> _WRITTEN TASK_:
Update the material below by replacing each instance of "Find the location of a particular element" with "Find where a specific element is", and give it again with nothing else changed.

(SUPPLIED MATERIAL)

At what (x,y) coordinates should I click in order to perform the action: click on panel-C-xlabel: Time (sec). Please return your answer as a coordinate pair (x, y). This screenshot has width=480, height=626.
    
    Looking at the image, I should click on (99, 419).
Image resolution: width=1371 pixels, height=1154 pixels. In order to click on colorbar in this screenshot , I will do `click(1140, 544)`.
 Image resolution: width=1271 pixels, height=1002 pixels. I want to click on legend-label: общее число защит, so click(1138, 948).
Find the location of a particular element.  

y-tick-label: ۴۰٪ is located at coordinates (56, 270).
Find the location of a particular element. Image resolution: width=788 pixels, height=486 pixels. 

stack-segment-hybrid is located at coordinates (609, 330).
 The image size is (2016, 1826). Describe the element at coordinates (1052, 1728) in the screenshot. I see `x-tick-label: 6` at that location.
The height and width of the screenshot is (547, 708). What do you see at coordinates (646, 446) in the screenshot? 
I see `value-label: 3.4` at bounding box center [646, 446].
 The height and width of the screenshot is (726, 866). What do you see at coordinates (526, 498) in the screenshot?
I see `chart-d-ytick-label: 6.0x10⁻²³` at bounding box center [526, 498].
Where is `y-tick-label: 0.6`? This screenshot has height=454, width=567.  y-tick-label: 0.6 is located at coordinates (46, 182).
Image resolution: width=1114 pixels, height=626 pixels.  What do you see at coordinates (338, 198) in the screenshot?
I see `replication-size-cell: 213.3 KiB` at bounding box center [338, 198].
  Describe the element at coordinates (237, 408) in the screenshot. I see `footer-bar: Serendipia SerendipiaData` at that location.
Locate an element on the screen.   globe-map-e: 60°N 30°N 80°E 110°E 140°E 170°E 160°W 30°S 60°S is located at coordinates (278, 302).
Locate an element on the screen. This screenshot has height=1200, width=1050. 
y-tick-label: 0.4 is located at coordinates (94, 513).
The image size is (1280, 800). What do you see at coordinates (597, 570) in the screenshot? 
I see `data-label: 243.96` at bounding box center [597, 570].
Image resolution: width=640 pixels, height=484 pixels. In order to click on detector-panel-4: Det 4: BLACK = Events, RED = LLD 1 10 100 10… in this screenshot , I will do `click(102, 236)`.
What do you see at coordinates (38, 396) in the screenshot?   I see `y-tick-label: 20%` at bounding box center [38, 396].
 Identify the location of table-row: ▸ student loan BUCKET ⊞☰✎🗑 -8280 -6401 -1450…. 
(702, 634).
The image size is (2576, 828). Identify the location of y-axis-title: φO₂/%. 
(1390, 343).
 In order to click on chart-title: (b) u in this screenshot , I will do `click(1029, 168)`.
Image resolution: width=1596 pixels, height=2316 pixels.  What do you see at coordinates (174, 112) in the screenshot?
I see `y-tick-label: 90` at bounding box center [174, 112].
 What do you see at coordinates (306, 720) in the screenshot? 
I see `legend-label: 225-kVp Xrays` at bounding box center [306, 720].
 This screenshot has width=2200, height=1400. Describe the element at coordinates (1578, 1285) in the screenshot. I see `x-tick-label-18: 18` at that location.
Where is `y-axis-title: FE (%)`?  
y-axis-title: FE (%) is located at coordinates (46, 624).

(End SUPPLIED MATERIAL)

> _TASK SOLUTION_:
At what (x,y) coordinates should I click in order to perform the action: click on panel-C-xlabel: Time (sec). Please return your answer as a coordinate pair (x, y). This screenshot has width=480, height=626.
    
    Looking at the image, I should click on (99, 419).
Image resolution: width=1371 pixels, height=1154 pixels. In order to click on colorbar in this screenshot , I will do `click(1140, 544)`.
 Image resolution: width=1271 pixels, height=1002 pixels. I want to click on legend-label: общее число защит, so click(1138, 948).
Find where a specific element is.  

y-tick-label: ۴۰٪ is located at coordinates (56, 270).
Find where a specific element is. Image resolution: width=788 pixels, height=486 pixels. 

stack-segment-hybrid is located at coordinates (609, 330).
 The image size is (2016, 1826). Describe the element at coordinates (1052, 1728) in the screenshot. I see `x-tick-label: 6` at that location.
The height and width of the screenshot is (547, 708). What do you see at coordinates (646, 446) in the screenshot? 
I see `value-label: 3.4` at bounding box center [646, 446].
 The height and width of the screenshot is (726, 866). What do you see at coordinates (526, 498) in the screenshot?
I see `chart-d-ytick-label: 6.0x10⁻²³` at bounding box center [526, 498].
Where is `y-tick-label: 0.6`? This screenshot has height=454, width=567.  y-tick-label: 0.6 is located at coordinates (46, 182).
Image resolution: width=1114 pixels, height=626 pixels.  What do you see at coordinates (338, 198) in the screenshot?
I see `replication-size-cell: 213.3 KiB` at bounding box center [338, 198].
  Describe the element at coordinates (237, 408) in the screenshot. I see `footer-bar: Serendipia SerendipiaData` at that location.
Locate an element on the screen.   globe-map-e: 60°N 30°N 80°E 110°E 140°E 170°E 160°W 30°S 60°S is located at coordinates (278, 302).
Locate an element on the screen. This screenshot has height=1200, width=1050. 
y-tick-label: 0.4 is located at coordinates (94, 513).
The image size is (1280, 800). What do you see at coordinates (597, 570) in the screenshot? 
I see `data-label: 243.96` at bounding box center [597, 570].
Image resolution: width=640 pixels, height=484 pixels. In order to click on detector-panel-4: Det 4: BLACK = Events, RED = LLD 1 10 100 10… in this screenshot , I will do `click(102, 236)`.
What do you see at coordinates (38, 396) in the screenshot?   I see `y-tick-label: 20%` at bounding box center [38, 396].
 Identify the location of table-row: ▸ student loan BUCKET ⊞☰✎🗑 -8280 -6401 -1450…. 
(702, 634).
The image size is (2576, 828). Identify the location of y-axis-title: φO₂/%. 
(1390, 343).
 In order to click on chart-title: (b) u in this screenshot , I will do `click(1029, 168)`.
Image resolution: width=1596 pixels, height=2316 pixels.  What do you see at coordinates (174, 112) in the screenshot?
I see `y-tick-label: 90` at bounding box center [174, 112].
 What do you see at coordinates (306, 720) in the screenshot? 
I see `legend-label: 225-kVp Xrays` at bounding box center [306, 720].
 This screenshot has width=2200, height=1400. Describe the element at coordinates (1578, 1285) in the screenshot. I see `x-tick-label-18: 18` at that location.
Where is `y-axis-title: FE (%)`?  
y-axis-title: FE (%) is located at coordinates (46, 624).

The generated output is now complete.